Narrowing types for static analysis

Jordi Boggiano • August 3, 2022

php

I have spent the last year moving a few big old codebases, including Composer, to PHPStan's level 8. Here are a few lessons I think I have learned in the process.

Baseline + strict static analysis is the way to go

I was for a while skeptical about using the baseline feature as it seemed to me like shoving all type errors under the rug, never to be looked at again.

I still believe there is some truth to this, and going back and fixing things does take a conscious effort. Yet after having gone full strict (level 8 + phpstan-strict-rules + phpstan-deprecation-rules at least) on a few projects I think it is well worth it.

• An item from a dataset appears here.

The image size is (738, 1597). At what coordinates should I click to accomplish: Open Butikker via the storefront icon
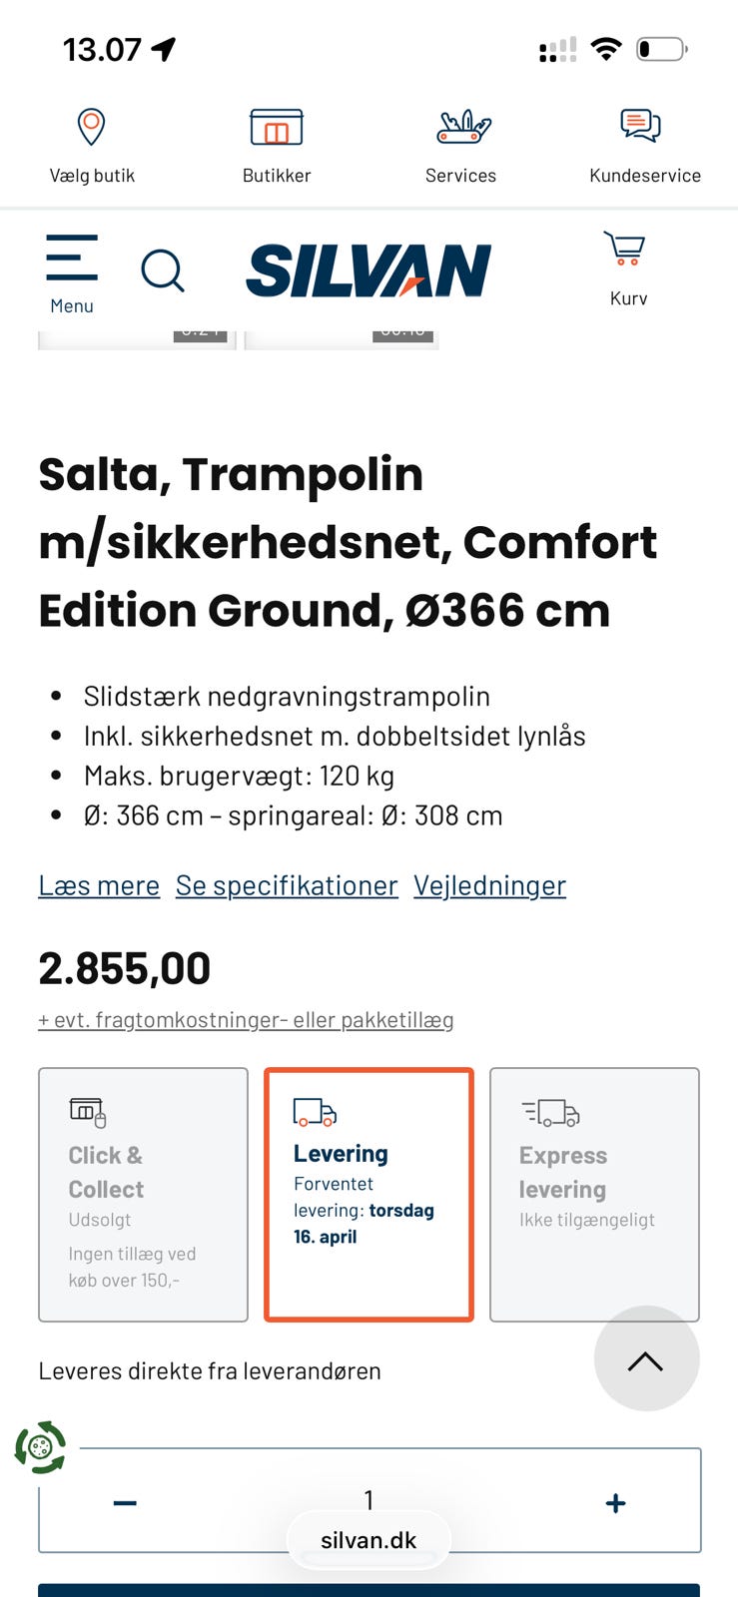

It lets you move much quicker to a point where all new code is at least checked strictly for errors, so you can stop piling up technical debt right now. As such I would highly recommend using a baseline to increase strictness.

Fix essential types as soon as possible

The main struggle with a strict config + baseline approach is if you have deeply broken types in PHPDoc. Including nullability information for example wasn't so common 5-10 years ago. And maybe you changed data types entirely and forgot to update docblocks.

This can lead you to see many bogus error reports in static analysis when new code using these broken types is being analyzed. Every time you have to waste time figuring out whether this issue really needs fixing or not, and possibly decide to add it to the baseline as well.

Therefore spending some time fixing your most essential classes/types that are used throughout the project as early as possible makes a lot of sense and will save you time down the line. You can skip loading the baseline and analyze specific files to identify and fix issues in those areas that afford the greatest return on investment.

Broad input types, narrow output types

Being too strict on input (param types) means you can sometimes waste the consumers' time validating things which maybe don't need to be. Of course you do want to be strict enough that you don't cause bugs so this point is definitely one for the "it depends" category.

Being too loose on output (return type) means you will definitely waste consumers' time as they have to narrow down the types again before being able to use them.

As most APIs have more consumers than implementors, defining your API boundaries to accept broad types and return narrow types saves time overall.

This is perhaps more true for open source libraries which have even more consumers, but I think it also applies more generally to every function in every application.

Split up functions to avoid returning union types

Nullable return values is probably the most common kind of union type, and getting a Foo|null back is usually a huge pain as you will have to check for nullability before using it.

If possible at all it is usually better to offer multiple APIs doing the same but one of them enforcing that the returned type is Foo.

One concrete example of this in Composer would be the former BaseCommand::getComposer method, which is used throughout most commands to retrieve a Composer\Composer instance. However it quickly became obvious we sometimes were OK not getting an instance back, so a bool $required = true parameter was added, and when you set it to false it would change the return type to Composer\Composer|null.

This is quite a mess, and while PHPStan nowadays allows you to express the return value with @return ($required is true ? Composer : Composer|null) I would still not recommend doing this if you can avoid it.

The approach I took was to split it up in two functions, tryComposer (which can return null) and requireComposer (which will throw if it cannot give you a Composer instance). It allows most code to get a narrower return type and the few points where we do want to consider the null value can use tryComposer which mirrors the BackedEnum::tryFrom method to give you what you want or null. It also has the added benefit of leading to more readable code on the consumer side, as tryComposer hints at what it does much more than a $required parameter set to false.

Note that I would probably have named requireComposer getComposer if it wasn't for BC requirements here, as the method already existed with different semantics. It is now deprecated though.